:: DATA SHOWN

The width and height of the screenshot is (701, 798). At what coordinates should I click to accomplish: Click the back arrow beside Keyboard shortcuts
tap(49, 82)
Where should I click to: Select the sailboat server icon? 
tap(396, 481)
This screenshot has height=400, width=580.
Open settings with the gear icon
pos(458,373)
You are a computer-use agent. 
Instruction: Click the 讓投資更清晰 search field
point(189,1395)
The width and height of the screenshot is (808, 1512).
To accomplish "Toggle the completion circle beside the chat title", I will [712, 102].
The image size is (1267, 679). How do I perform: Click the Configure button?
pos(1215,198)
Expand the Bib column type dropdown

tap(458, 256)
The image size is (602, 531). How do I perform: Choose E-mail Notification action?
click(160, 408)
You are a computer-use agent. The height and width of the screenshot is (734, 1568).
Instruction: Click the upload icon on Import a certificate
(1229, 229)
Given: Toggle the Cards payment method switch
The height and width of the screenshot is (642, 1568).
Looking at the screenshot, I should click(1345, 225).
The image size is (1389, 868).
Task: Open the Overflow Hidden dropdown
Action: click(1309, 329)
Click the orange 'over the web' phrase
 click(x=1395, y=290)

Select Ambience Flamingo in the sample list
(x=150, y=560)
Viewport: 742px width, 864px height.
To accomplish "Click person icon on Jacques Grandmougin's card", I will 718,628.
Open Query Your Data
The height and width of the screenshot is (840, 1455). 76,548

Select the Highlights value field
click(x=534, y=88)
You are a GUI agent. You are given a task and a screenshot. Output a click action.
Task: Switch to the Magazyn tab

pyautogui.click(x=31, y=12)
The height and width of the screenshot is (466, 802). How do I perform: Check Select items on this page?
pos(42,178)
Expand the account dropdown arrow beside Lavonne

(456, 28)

::::

_REQUEST_
Give every line of the material above as a numbered list, one item per line, leaving out the blank lines.

_RESPONSE_
1. The width and height of the screenshot is (701, 798). At what coordinates should I click to accomplish: Click the back arrow beside Keyboard shortcuts
2. tap(49, 82)
3. Where should I click to: Select the sailboat server icon? 
4. tap(396, 481)
5. This screenshot has height=400, width=580.
6. Open settings with the gear icon
7. pos(458,373)
8. You are a computer-use agent. 
9. Instruction: Click the 讓投資更清晰 search field
10. point(189,1395)
11. The width and height of the screenshot is (808, 1512).
12. To accomplish "Toggle the completion circle beside the chat title", I will [712, 102].
13. The image size is (1267, 679). How do I perform: Click the Configure button?
14. pos(1215,198)
15. Expand the Bib column type dropdown
16. tap(458, 256)
17. The image size is (602, 531). How do I perform: Choose E-mail Notification action?
18. click(160, 408)
19. You are a computer-use agent. The height and width of the screenshot is (734, 1568).
20. Instruction: Click the upload icon on Import a certificate
21. (1229, 229)
22. Given: Toggle the Cards payment method switch
23. The height and width of the screenshot is (642, 1568).
24. Looking at the screenshot, I should click(1345, 225).
25. The image size is (1389, 868).
26. Task: Open the Overflow Hidden dropdown
27. Action: click(1309, 329)
28. Click the orange 'over the web' phrase
29.  click(x=1395, y=290)
30. Select Ambience Flamingo in the sample list
31. (x=150, y=560)
32. Viewport: 742px width, 864px height.
33. To accomplish "Click person icon on Jacques Grandmougin's card", I will 718,628.
34. Open Query Your Data
35. The height and width of the screenshot is (840, 1455). 76,548
36. Select the Highlights value field
37. click(x=534, y=88)
38. You are a GUI agent. You are given a task and a screenshot. Output a click action.
39. Task: Switch to the Magazyn tab
40. pyautogui.click(x=31, y=12)
41. The height and width of the screenshot is (466, 802). How do I perform: Check Select items on this page?
42. pos(42,178)
43. Expand the account dropdown arrow beside Lavonne
44. (456, 28)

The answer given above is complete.